What is expected => The reply to the records below should contain exactly the lines from the line with "Feedback (868, 2076)" through the line with "CEI (Cum Eating Instruction) (306, 363)", and nothing besides.

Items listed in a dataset
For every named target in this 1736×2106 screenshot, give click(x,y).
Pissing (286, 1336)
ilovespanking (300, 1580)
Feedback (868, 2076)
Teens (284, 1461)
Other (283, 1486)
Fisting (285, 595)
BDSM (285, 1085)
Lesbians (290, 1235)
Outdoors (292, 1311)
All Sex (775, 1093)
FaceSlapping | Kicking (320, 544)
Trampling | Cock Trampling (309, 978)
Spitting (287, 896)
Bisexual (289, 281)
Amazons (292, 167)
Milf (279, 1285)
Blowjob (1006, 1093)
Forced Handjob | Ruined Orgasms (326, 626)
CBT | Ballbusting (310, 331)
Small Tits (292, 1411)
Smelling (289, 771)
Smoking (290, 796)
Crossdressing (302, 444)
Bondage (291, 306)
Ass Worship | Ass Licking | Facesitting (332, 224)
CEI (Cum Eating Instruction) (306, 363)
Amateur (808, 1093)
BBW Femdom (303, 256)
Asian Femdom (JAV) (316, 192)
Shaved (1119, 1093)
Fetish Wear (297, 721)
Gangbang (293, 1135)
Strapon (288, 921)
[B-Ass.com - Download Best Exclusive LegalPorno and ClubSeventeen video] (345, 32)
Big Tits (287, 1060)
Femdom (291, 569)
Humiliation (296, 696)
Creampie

Solved exercise =>
Feedback (868, 2076)
Teens (284, 1461)
Other (283, 1486)
Fisting (285, 595)
BDSM (285, 1085)
Lesbians (290, 1235)
Outdoors (292, 1311)
All Sex (775, 1093)
FaceSlapping | Kicking (320, 544)
Trampling | Cock Trampling (309, 978)
Spitting (287, 896)
Bisexual (289, 281)
Amazons (292, 167)
Milf (279, 1285)
Blowjob (1006, 1093)
Forced Handjob | Ruined Orgasms (326, 626)
CBT | Ballbusting (310, 331)
Small Tits (292, 1411)
Smelling (289, 771)
Smoking (290, 796)
Crossdressing (302, 444)
Bondage (291, 306)
Ass Worship | Ass Licking | Facesitting (332, 224)
CEI (Cum Eating Instruction) (306, 363)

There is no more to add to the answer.